NTEU, AFGE Protest DHS Action Expanding Management Ability to Suppress Information

Press Release November 29, 2004

Washington, D.C.—The leaders of two major unions representing thousands of front-line border security officers today called upon the Department of Homeland Security (DHS) to withdraw a directive and non-disclosure agreement that impose “unprecedented restrictions and conditions on the free speech rights” of DHS employees.

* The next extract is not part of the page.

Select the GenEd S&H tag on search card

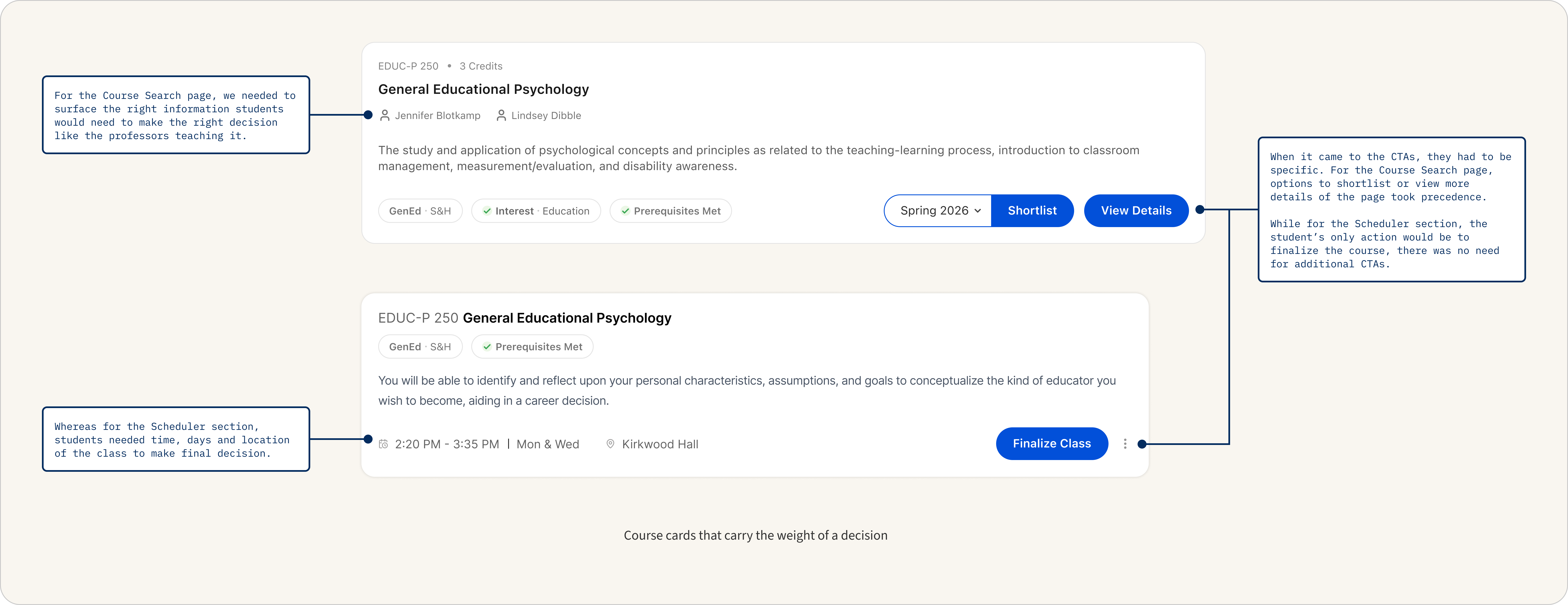(x=420, y=211)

The non-disclosure agreement also apparently allows the government unprecedented leeway to search employee homes and personal belongings in violation of the Fourth Amendment.

Presidents Colleen M. Kelley of the National Treasury Employees Union (NTEU) and John Gage of the American Federation of Government Employees (AFGE) outlined their serious concerns about the matter in a letter to DHS Secretary Tom Ridge.

They included a copy of a lengthy letter from the general counsels of both NTEU and AFGE to DHS General Counsel Joe Whitley outlining what the union lawyers described as the “significant constitutional violations” arising out of DHS implementation of its Management Directive 11042 (“Safeguarding Sensitive But Unclassified [For Official Use Only] Information” and DHS Form 110000-6 (“Non-Disclosure Agreement.”)

In calling the directive and non-disclosure agreement “clearly illegal,” the union lawyers described as “particularly troubling” the establishment of a prior restraint on speech—noting that courts “have routinely struck down as unconstitutional” such prior restrains on the speech of government employees.

Moreover, the lawyers said, requiring public employees to agree to the broad and undefined waiver of their privacy purported to be given the government by the inspection provisions of the non-disclosure agreement “clearly violates the Fourth Amendment” guarantee against unreasonable search and seizure.

Even at the workplace, they said, “federal employees may have a reasonable expectation of privacy in their own purses and briefcases, or other private areas of their offices.”

While noting that NTEU and AFGE members “fully appreciate” the need to safeguard classified and other highly-sensitive information, Kelley and Gage wrote that the DHS directive covers “a virtually unlimited universe of information that is relevant to important matters of public concern” and whose disclosure would have no adverse impact on national security.

On the contrary, the union presidents wrote, “we strongly believe” the directive and the accompanying non-disclosure agreement employees are being made to sign “actually undermine our national security and the public interest.”

The documents do so, Kelley and Gage said, by providing “a convenient device” for DHS officials to suppress and cover up evidence of their own misconduct and malfeasance. Under the

directive and agreement, they said, “any DHS official or employee can simply stamp a document ‘for official use only,’ thus subjecting any employee who might disclose the information for a legitimate public purpose to severe sanction.”

In urging that Secretary Ridge turn his “prompt personal attention” to the matter, they reminded him that “history teaches us that an institutional culture that suppresses whistleblowers and discourages dissent does not serve the national interest.”

Together, NTEU and AFGE represent more than 60,000 DHS employees.